Requirement: Transcribe each line below word for word.

Extracted records:
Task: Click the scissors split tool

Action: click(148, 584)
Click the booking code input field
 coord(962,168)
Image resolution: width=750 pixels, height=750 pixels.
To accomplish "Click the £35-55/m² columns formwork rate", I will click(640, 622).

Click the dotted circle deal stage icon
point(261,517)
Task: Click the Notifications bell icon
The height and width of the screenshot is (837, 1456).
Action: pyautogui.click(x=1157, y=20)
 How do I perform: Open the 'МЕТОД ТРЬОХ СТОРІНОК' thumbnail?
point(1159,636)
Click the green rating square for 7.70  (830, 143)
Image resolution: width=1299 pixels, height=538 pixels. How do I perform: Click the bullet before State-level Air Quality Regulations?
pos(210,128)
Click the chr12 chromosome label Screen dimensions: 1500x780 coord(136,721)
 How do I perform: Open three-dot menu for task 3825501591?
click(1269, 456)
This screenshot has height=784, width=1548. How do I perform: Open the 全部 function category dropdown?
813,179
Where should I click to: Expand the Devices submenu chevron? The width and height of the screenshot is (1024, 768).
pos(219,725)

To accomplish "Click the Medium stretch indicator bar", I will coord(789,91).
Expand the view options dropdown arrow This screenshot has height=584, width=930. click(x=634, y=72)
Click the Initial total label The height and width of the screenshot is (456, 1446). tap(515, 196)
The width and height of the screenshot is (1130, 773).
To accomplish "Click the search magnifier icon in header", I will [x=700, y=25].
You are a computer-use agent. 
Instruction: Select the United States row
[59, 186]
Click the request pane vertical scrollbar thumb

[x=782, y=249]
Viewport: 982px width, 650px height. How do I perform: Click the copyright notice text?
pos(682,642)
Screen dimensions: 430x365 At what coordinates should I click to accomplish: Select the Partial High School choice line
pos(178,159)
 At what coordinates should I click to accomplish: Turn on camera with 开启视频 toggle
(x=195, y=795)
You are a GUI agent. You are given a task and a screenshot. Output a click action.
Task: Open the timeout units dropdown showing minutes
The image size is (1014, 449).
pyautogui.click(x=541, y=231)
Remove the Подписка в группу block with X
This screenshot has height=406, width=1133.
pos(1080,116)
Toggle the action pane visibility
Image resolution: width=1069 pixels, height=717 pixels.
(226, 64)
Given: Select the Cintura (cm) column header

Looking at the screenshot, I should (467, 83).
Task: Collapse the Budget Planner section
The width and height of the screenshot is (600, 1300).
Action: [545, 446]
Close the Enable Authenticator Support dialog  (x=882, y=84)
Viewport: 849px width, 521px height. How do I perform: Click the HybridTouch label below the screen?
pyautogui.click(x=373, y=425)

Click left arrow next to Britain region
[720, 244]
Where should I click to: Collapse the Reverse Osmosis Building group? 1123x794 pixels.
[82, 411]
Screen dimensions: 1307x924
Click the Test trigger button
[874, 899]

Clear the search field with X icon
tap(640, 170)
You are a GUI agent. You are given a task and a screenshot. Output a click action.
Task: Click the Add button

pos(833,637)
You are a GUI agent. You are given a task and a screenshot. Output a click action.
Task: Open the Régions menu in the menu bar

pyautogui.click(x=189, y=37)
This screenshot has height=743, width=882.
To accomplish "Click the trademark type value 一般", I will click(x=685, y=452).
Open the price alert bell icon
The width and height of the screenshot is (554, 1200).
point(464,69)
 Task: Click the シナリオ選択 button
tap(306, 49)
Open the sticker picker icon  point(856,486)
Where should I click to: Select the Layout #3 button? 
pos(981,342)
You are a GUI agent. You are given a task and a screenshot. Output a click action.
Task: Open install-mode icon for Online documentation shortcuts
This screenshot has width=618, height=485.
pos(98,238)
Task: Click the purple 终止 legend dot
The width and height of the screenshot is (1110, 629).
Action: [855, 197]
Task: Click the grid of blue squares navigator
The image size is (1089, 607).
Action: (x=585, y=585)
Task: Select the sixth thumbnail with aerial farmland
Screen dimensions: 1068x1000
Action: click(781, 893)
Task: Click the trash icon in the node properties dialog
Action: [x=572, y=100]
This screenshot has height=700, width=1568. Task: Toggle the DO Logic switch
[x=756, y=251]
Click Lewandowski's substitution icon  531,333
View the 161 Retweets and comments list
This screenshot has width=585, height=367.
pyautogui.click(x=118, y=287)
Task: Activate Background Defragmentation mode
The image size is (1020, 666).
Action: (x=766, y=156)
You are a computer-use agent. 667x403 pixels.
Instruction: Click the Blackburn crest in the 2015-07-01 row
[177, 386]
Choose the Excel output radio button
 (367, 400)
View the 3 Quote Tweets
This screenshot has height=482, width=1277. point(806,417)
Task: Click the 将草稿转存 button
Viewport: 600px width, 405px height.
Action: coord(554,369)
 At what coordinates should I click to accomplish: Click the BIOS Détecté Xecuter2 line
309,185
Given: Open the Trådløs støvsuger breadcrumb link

Reply to the exercise:
Task: Click the scissors split tool

Action: click(148, 584)
Click the booking code input field
 coord(962,168)
Image resolution: width=750 pixels, height=750 pixels.
To accomplish "Click the £35-55/m² columns formwork rate", I will click(640, 622).

Click the dotted circle deal stage icon
point(261,517)
Task: Click the Notifications bell icon
The height and width of the screenshot is (837, 1456).
Action: pyautogui.click(x=1157, y=20)
 How do I perform: Open the 'МЕТОД ТРЬОХ СТОРІНОК' thumbnail?
point(1159,636)
Click the green rating square for 7.70  (830, 143)
Image resolution: width=1299 pixels, height=538 pixels. How do I perform: Click the bullet before State-level Air Quality Regulations?
pos(210,128)
Click the chr12 chromosome label Screen dimensions: 1500x780 coord(136,721)
 How do I perform: Open three-dot menu for task 3825501591?
click(1269, 456)
This screenshot has height=784, width=1548. How do I perform: Open the 全部 function category dropdown?
813,179
Where should I click to: Expand the Devices submenu chevron? The width and height of the screenshot is (1024, 768).
pos(219,725)

To accomplish "Click the Medium stretch indicator bar", I will coord(789,91).
Expand the view options dropdown arrow This screenshot has height=584, width=930. click(x=634, y=72)
Click the Initial total label The height and width of the screenshot is (456, 1446). tap(515, 196)
The width and height of the screenshot is (1130, 773).
To accomplish "Click the search magnifier icon in header", I will [x=700, y=25].
You are a computer-use agent. 
Instruction: Select the United States row
[59, 186]
Click the request pane vertical scrollbar thumb

[x=782, y=249]
Viewport: 982px width, 650px height. How do I perform: Click the copyright notice text?
pos(682,642)
Screen dimensions: 430x365 At what coordinates should I click to accomplish: Select the Partial High School choice line
pos(178,159)
 At what coordinates should I click to accomplish: Turn on camera with 开启视频 toggle
(x=195, y=795)
You are a GUI agent. You are given a task and a screenshot. Output a click action.
Task: Open the timeout units dropdown showing minutes
The image size is (1014, 449).
pyautogui.click(x=541, y=231)
Remove the Подписка в группу block with X
This screenshot has height=406, width=1133.
pos(1080,116)
Toggle the action pane visibility
Image resolution: width=1069 pixels, height=717 pixels.
(226, 64)
Given: Select the Cintura (cm) column header

Looking at the screenshot, I should (467, 83).
Task: Collapse the Budget Planner section
The width and height of the screenshot is (600, 1300).
Action: [545, 446]
Close the Enable Authenticator Support dialog  (x=882, y=84)
Viewport: 849px width, 521px height. How do I perform: Click the HybridTouch label below the screen?
pyautogui.click(x=373, y=425)

Click left arrow next to Britain region
[720, 244]
Where should I click to: Collapse the Reverse Osmosis Building group? 1123x794 pixels.
[82, 411]
Screen dimensions: 1307x924
Click the Test trigger button
[874, 899]

Clear the search field with X icon
tap(640, 170)
You are a GUI agent. You are given a task and a screenshot. Output a click action.
Task: Click the Add button

pos(833,637)
You are a GUI agent. You are given a task and a screenshot. Output a click action.
Task: Open the Régions menu in the menu bar

pyautogui.click(x=189, y=37)
This screenshot has height=743, width=882.
To accomplish "Click the trademark type value 一般", I will click(x=685, y=452).
Open the price alert bell icon
The width and height of the screenshot is (554, 1200).
point(464,69)
 Task: Click the シナリオ選択 button
tap(306, 49)
Open the sticker picker icon  point(856,486)
Where should I click to: Select the Layout #3 button? 
pos(981,342)
You are a GUI agent. You are given a task and a screenshot. Output a click action.
Task: Open install-mode icon for Online documentation shortcuts
This screenshot has width=618, height=485.
pos(98,238)
Task: Click the purple 终止 legend dot
The width and height of the screenshot is (1110, 629).
Action: [855, 197]
Task: Click the grid of blue squares navigator
The image size is (1089, 607).
Action: (x=585, y=585)
Task: Select the sixth thumbnail with aerial farmland
Screen dimensions: 1068x1000
Action: click(781, 893)
Task: Click the trash icon in the node properties dialog
Action: [x=572, y=100]
This screenshot has height=700, width=1568. Task: Toggle the DO Logic switch
[x=756, y=251]
Click Lewandowski's substitution icon  531,333
View the 161 Retweets and comments list
This screenshot has width=585, height=367.
pyautogui.click(x=118, y=287)
Task: Activate Background Defragmentation mode
The image size is (1020, 666).
Action: (x=766, y=156)
You are a computer-use agent. 667x403 pixels.
Instruction: Click the Blackburn crest in the 2015-07-01 row
[177, 386]
Choose the Excel output radio button
 (367, 400)
View the 3 Quote Tweets
This screenshot has height=482, width=1277. point(806,417)
Task: Click the 将草稿转存 button
Viewport: 600px width, 405px height.
Action: coord(554,369)
 At what coordinates should I click to accomplish: Click the BIOS Détecté Xecuter2 line
309,185
Given: Open the Trådløs støvsuger breadcrumb link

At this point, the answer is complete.